SUPPLIED PASSAGE >>
A classically trained violinist, Greilsammer plays in two bands - Fionola, a sextet that perform at festivals and venues across the country, and Black Velvet, a similar ensemble that has been together since the late 1990s.
At a recent performance at The Lab, Fionola entertained a packed room with its unique blend of musical influences. Combining Irish and Arabic music, as well as rock and reggae, Fionola's music went down a treat with the young, post-army crowd in attendance.
"They talk about life, but with a smile," comments Akiva Lawson - one of the many present who has followed Fionola since its early days.
"There are around five other Irish bands in the country at present," Greilsammer estimates, "and there appears to be a large market for the genre. Ever since Lord of the Dance hit the scene, there has been a wave of interest in Irish music in Israel, and we are still riding on the back of that."
Greilsammer's second band, Black Velvet, has already recorded one album, and he counts founding member Ehud Natan as one of the main proponents of the field in Israel.
"I believe that [Irish music] is here to stay in Israel - it has a big impact on people, and now [the challenge] is to create more fusion between Irish music and other areas of influence," he explains. "For example, there is a big correlation between the beats and positive vibes of Irish music and that of reggae. It is our intention to blend all the sources to create a 'commune of music' with our band."
He was more sanguine about the opportunities available within Israel to turn successful tours into record contracts. "It is very difficult in this country to find support for all of the arts, and music is no different," says Greilsammer. "After one album [is released] it is easier to find someone willing to invest in the group, but until that point it is a struggle."
He and his fellow band members, who are all full-time students, sometimes find it hard to make time to rehearse and perform. However, the pride and pleasure they take from the opportunity to take the music to the masses makes it worthwhile.
"We play at Temuna, in south Tel Aviv, as well as Molly Bloom's, and everyone who comes to hear is very positive about the music," says Greilsammer, adding that the intention of the performances is to counter the mood of war that often engulfs the country.
At The Lab, the positivity of the music certainly seems to have filtered through to the audience. Reluctant to let the Fionola members leave the stage without several encores, the crowd were on their feet dancing throughout the 90-minute set. The chrome-and-wood lined room was engulfed in smoke - partly down to enthusiastic puffing in the audience, the rest of it pumped in intentionally by the band's stagehands.
The warm-up act, Ronen Goldman - a friend of the Fionola members - was equally well received, with his upbeat guitar playing and self-penned English lyrics.
Although Greilsammer maintained that the group's typical audience comprised "all sorts of Israelis," the crowd at The Lab were a fairly homogeneous group - long hair de rigueur for both sexes; colorful, flowing clothes and jewelry and the average age in the mid-20s.
At the concert, Rachel Sklan of Jaffa described Greilsammer as "one of Israel's finest violinists" after watching him perform various solos. His talent runs in the family - his older brother is a pianist at the highest level, and it was he who originally introduced Michael to Black Velvet.
"I joined in 2001, and we have been performing regularly ever since," says Greilsammer, speaking from his Tel Aviv home. "As with all fashions, Irish music hit a peak and then receded somewhat, but it has found a solid base and its appeal is not going to go away any time soon."

DIRECTIVE >>
Summarize the article about Greilsammer and his Irish music bands in two sentences.

COLLECTED DATA >>
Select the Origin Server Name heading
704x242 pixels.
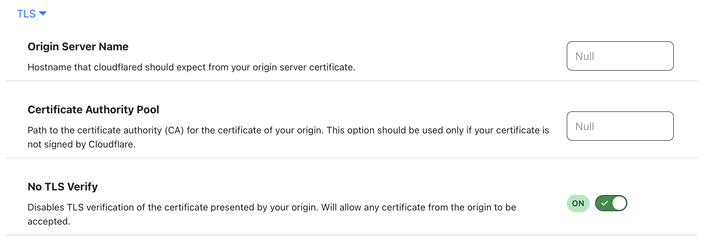pyautogui.click(x=78, y=47)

OUTPUT FOR THIS TASK >>
Classically trained violinist Greilsammer plays in two bands, Fionola and Black Velvet, and Fionola's blend of Irish, Arabic, rock and reggae music drew a packed, dancing crowd at a performance at The Lab. Greilsammer believes Irish music is here to stay in Israel and hopes to fuse it with other influences, though he says finding support for the arts in the country is a struggle until a band has released an album.